• [YOUR GOAL] Each line from the one with "Collapse the sidebar with double chevron icon" to the final line of the data must be reproduced exactly, and no other line may appear.

= Beginning of Section =

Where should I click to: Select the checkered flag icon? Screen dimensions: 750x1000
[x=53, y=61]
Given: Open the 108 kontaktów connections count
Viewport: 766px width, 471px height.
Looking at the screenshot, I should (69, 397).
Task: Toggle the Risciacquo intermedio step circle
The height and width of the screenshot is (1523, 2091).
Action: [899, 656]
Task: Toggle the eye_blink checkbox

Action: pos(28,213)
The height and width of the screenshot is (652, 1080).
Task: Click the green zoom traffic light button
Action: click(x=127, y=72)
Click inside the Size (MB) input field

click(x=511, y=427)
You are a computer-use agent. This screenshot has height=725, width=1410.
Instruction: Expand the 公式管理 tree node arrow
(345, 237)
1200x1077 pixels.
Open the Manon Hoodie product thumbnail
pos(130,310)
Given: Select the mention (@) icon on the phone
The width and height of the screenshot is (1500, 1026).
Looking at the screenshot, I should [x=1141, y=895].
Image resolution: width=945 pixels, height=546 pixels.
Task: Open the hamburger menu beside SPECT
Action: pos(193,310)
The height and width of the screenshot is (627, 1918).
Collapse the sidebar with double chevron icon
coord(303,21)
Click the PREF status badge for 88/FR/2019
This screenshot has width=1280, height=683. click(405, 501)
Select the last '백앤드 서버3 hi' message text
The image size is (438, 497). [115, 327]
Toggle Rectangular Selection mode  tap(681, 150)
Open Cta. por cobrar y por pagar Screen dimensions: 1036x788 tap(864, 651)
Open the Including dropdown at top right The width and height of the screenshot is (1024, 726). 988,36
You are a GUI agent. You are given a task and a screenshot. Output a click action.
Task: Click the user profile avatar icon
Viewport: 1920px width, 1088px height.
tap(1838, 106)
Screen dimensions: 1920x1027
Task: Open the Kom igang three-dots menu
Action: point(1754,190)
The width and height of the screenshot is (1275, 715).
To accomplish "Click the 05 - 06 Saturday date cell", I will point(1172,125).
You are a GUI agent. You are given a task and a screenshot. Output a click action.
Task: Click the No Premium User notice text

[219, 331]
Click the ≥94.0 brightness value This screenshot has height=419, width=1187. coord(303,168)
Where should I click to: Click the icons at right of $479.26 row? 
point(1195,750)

= End of Section =

• [TASK SOLUTION]
Collapse the sidebar with double chevron icon
coord(303,21)
Click the PREF status badge for 88/FR/2019
This screenshot has width=1280, height=683. click(405, 501)
Select the last '백앤드 서버3 hi' message text
The image size is (438, 497). [115, 327]
Toggle Rectangular Selection mode  tap(681, 150)
Open Cta. por cobrar y por pagar Screen dimensions: 1036x788 tap(864, 651)
Open the Including dropdown at top right The width and height of the screenshot is (1024, 726). 988,36
You are a GUI agent. You are given a task and a screenshot. Output a click action.
Task: Click the user profile avatar icon
Viewport: 1920px width, 1088px height.
tap(1838, 106)
Screen dimensions: 1920x1027
Task: Open the Kom igang three-dots menu
Action: point(1754,190)
The width and height of the screenshot is (1275, 715).
To accomplish "Click the 05 - 06 Saturday date cell", I will point(1172,125).
You are a GUI agent. You are given a task and a screenshot. Output a click action.
Task: Click the No Premium User notice text

[219, 331]
Click the ≥94.0 brightness value This screenshot has height=419, width=1187. coord(303,168)
Where should I click to: Click the icons at right of $479.26 row? 
point(1195,750)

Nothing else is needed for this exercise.